Máté Gyenei erinnert in seiner Version von Johnny Castle eher an einen jungen John Travolta als an Patrick Swayze und kann vor allem eines: tanzen. Und auch der Rest des Casts überzeugt mit beeindruckenden Tanzeinlagen, tollem Gesang (insbesondere Lead-Sängerin Bente Mulan Nanayakkara und Benedikt Ivo, der Johnnys Cousin Billy spielt) und gutem Spiel.
Die wunderschönen, knallbunten Kleider (Kostüm-Design: Jennifer Irwin) der Frauen auf der Bühne und die Musik aus dem Film, mit allen Hits von "Hungry Eyes" über "She's Like The Wind" bis zu "(I've Had) The Time Of My Life", sind die letzten zwei Puzzleteile, die diese rundum gelungene Bühnenshow perfekt machen. Präsentiert werden die Songs mal gesanglich, oft aber auch nur ganz subtil im Hintergrund. "Dirty Dancing – Das Original live on Tour" ist also kein reines Musical, sondern eine gut ausgewogene Mischung aus Theater, Musical und Tanzshow.

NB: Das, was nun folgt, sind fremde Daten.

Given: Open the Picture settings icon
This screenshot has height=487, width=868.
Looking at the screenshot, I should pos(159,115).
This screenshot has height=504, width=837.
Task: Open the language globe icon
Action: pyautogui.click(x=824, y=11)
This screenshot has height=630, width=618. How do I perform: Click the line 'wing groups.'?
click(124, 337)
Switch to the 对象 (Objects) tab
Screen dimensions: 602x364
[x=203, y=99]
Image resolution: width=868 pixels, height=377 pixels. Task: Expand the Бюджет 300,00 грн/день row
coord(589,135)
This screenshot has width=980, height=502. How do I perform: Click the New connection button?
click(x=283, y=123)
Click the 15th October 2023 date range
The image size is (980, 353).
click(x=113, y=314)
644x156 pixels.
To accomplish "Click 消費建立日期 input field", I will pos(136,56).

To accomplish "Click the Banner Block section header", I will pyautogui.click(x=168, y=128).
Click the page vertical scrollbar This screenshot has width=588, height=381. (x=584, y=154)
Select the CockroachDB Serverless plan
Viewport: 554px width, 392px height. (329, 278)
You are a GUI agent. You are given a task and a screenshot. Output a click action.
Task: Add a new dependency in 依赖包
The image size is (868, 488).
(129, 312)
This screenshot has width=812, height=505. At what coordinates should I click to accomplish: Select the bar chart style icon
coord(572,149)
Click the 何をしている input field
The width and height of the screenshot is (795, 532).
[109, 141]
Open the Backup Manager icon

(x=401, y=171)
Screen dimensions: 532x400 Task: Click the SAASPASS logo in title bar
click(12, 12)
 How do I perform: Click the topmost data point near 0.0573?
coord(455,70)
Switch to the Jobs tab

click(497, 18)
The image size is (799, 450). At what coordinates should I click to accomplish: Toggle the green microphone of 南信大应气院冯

Beim Satz "Mein Baby gehört zu mir" waren die Zuschauer am Donnerstag im Metropol-Theater dann nicht mehr zu halten. Ein lautes Raunen ging durch den Saal. Und nachdem die legendäre Hebefigur mir allem drum und dran ausreichend zelebriert wurde, hielt es das Publikum auch nicht mehr auf seinen Sitzen. Langer Applaus für die gelungene Neuauflage eines Klassikers.